After training for ten months, Iron Fist star Finn Jones is ready to do normal people stuff, like eat burgers and move apartments. "When I get this hiatus, it's really important I be me," he tells Newsweek.
"I wanted to come back and nail it," he says, politely asking me to omit a swear before "nail it" when I write this because "it just looks funny when it's written down." It shows his passion for the character though, and his training with fight choreographer Clayton Barber is something he hopes to incorporate into his everyday life (after a few more burgers).
"I love the discipline," he explains, "It just focuses you, you have more energy, you feel more balance. And when you do let off steam, you feel good about it because you earned it.
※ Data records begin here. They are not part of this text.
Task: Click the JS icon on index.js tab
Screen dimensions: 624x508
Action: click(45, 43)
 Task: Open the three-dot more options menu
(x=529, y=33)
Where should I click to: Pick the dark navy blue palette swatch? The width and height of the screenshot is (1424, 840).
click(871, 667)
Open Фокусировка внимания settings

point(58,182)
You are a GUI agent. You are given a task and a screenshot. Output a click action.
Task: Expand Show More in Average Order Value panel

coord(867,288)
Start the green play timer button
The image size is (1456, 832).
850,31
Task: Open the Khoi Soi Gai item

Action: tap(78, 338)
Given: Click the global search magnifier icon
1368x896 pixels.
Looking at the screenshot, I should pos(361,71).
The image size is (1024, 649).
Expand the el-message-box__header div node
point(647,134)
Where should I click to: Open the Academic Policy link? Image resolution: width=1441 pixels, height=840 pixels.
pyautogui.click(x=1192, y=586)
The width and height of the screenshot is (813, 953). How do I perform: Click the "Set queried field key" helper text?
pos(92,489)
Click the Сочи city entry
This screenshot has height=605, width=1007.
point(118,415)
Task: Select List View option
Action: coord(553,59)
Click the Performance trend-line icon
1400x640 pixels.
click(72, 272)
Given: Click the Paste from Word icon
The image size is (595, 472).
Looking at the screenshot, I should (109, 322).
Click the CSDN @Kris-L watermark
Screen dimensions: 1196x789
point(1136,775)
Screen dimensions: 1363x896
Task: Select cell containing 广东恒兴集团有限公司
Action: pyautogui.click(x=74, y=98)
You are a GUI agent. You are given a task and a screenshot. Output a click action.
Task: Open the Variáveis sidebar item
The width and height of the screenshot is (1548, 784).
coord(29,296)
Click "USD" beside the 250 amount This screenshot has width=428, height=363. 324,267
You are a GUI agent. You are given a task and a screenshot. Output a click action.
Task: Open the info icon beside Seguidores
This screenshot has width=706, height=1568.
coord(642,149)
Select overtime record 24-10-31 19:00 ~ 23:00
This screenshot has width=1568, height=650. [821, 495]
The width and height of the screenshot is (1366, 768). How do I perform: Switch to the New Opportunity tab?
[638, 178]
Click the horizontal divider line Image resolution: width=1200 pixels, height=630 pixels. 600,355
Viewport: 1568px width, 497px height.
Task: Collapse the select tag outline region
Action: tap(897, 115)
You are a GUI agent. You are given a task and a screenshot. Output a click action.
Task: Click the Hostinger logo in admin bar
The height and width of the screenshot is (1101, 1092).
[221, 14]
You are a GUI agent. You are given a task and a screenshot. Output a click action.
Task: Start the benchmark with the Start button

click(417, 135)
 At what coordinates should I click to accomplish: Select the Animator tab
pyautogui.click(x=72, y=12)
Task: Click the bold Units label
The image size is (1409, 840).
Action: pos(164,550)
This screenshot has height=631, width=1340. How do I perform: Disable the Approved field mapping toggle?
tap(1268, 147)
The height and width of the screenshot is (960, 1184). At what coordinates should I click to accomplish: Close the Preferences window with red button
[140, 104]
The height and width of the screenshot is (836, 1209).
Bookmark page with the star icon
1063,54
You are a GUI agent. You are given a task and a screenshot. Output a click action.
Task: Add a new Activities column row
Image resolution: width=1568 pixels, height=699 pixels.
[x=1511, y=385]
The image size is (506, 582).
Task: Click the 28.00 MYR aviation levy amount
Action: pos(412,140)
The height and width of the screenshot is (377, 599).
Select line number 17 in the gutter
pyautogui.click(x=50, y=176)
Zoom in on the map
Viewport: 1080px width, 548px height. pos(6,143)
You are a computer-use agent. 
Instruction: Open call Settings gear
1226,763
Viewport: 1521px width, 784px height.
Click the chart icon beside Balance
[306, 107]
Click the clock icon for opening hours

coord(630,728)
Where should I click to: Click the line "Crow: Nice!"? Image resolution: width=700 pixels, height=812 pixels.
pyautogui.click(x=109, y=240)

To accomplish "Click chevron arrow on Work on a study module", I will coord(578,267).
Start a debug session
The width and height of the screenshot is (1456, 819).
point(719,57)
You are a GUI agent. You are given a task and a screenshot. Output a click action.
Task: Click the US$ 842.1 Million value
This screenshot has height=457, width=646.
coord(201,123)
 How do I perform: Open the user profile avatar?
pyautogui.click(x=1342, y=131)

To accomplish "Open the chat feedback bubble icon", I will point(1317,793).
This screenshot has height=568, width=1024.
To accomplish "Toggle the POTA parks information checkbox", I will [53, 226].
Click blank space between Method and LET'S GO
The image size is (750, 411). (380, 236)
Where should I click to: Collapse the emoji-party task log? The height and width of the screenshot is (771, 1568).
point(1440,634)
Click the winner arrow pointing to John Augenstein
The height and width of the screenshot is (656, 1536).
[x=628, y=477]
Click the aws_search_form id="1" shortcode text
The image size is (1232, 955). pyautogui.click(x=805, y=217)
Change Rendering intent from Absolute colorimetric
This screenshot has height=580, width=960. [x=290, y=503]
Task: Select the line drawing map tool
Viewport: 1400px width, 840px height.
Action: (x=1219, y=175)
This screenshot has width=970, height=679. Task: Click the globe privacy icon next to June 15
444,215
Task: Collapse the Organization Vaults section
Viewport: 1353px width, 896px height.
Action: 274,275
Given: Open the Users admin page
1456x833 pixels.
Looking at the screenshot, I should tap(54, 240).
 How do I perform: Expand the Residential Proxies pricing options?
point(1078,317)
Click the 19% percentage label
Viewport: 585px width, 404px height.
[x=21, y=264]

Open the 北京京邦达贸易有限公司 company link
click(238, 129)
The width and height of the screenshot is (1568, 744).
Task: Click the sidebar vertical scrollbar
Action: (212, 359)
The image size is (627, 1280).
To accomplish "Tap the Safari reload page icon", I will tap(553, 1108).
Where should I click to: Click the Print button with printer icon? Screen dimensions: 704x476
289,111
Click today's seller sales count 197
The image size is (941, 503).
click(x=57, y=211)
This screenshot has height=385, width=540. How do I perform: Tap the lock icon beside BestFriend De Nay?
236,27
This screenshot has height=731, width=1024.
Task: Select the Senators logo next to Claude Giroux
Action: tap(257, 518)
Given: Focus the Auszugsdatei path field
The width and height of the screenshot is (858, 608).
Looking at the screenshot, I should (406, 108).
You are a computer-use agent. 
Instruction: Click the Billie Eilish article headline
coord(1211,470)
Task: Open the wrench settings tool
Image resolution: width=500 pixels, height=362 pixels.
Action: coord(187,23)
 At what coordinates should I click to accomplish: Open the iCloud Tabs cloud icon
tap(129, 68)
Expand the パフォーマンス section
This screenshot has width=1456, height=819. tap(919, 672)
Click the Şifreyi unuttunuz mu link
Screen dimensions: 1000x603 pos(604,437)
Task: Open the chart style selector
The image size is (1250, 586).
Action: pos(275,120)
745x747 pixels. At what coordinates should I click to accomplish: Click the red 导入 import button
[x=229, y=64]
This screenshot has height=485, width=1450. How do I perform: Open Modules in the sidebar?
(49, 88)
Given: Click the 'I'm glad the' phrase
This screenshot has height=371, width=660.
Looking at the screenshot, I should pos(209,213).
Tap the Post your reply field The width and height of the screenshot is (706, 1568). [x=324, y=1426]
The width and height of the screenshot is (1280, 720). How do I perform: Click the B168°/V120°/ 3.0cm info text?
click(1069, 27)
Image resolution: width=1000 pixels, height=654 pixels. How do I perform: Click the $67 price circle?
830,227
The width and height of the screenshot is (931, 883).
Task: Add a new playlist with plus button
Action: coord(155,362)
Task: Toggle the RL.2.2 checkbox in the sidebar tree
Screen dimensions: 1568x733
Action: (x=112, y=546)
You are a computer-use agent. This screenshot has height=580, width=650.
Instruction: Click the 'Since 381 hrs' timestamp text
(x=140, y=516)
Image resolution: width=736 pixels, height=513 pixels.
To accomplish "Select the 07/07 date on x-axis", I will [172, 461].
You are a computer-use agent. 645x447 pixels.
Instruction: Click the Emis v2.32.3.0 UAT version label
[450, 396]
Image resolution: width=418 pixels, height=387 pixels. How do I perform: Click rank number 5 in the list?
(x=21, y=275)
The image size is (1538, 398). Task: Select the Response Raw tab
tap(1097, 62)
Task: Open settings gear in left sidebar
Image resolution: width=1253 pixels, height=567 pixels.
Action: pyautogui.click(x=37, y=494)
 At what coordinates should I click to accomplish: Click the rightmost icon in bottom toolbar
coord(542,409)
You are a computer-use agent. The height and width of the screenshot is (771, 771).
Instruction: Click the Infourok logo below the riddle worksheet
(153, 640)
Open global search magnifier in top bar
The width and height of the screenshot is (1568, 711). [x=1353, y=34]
I enjoy what this role has brought into my life."
After a lukewarm reception to Iron Fist Season 1 (even though it's at the top of the Netflix "most binged" list), Jones' goal was to give 110 percent of his energy to the role. "Everything that happened in the past wasn't on my mind at all," he says. "It's not the frequency I exist on and it's not helpful."

It's due in part to his personality. He describes himself as an optimistic, positive person. "If there is an issue or problem, I will push through it and see the light, much like Danny," he says. But it's also due to the creative shift this season. Marvel "matched my energy," he says, "and it continued to be just this really great collaboration."
"I had the lead up time to commit myself," he continues. "People who were brought on this season, everyone came into this season with a really positive, passionate and can do attitude and that mirrored the same attitude I had. I'm really proud because we've come back in a way that's classy and passionate."

The first thing Barber and showrunner Raven Metzner did was assure the cast, "No, no, no, there's plenty of good stuff we can build on from the first season." It became about evolving it, "and that's what we did," he says.
Jones says that same concept is what the journey of Danny Rand is all about; a long-form coming of age story. "Take Danny as a fish out of water, naive, bright-eyed, and through the course of several seasons we are growing him into this hero and mature adult. We are going to continue to see that play out. He's about messing up and growing, and that's life. And he does it with optimism, passion and the best of heart."
Danny is, in Jones' words, more "able, confident and powerful" but balanced with a lust that we've never seen before. He's "too cocky, too sure of himself and he's running his relationship to the ground." Jones is referring to Colleen Wing, Danny's confidante and partner since the early episodes of Iron Fist. "One of the journeys this season is for Danny to find balance and he has to be stripped away from everything in order to learn how to take it back. It's not just good fist, bad fist. It's way deeper."
Iron Fist Season 2 arrives on Netflix Sept. 7.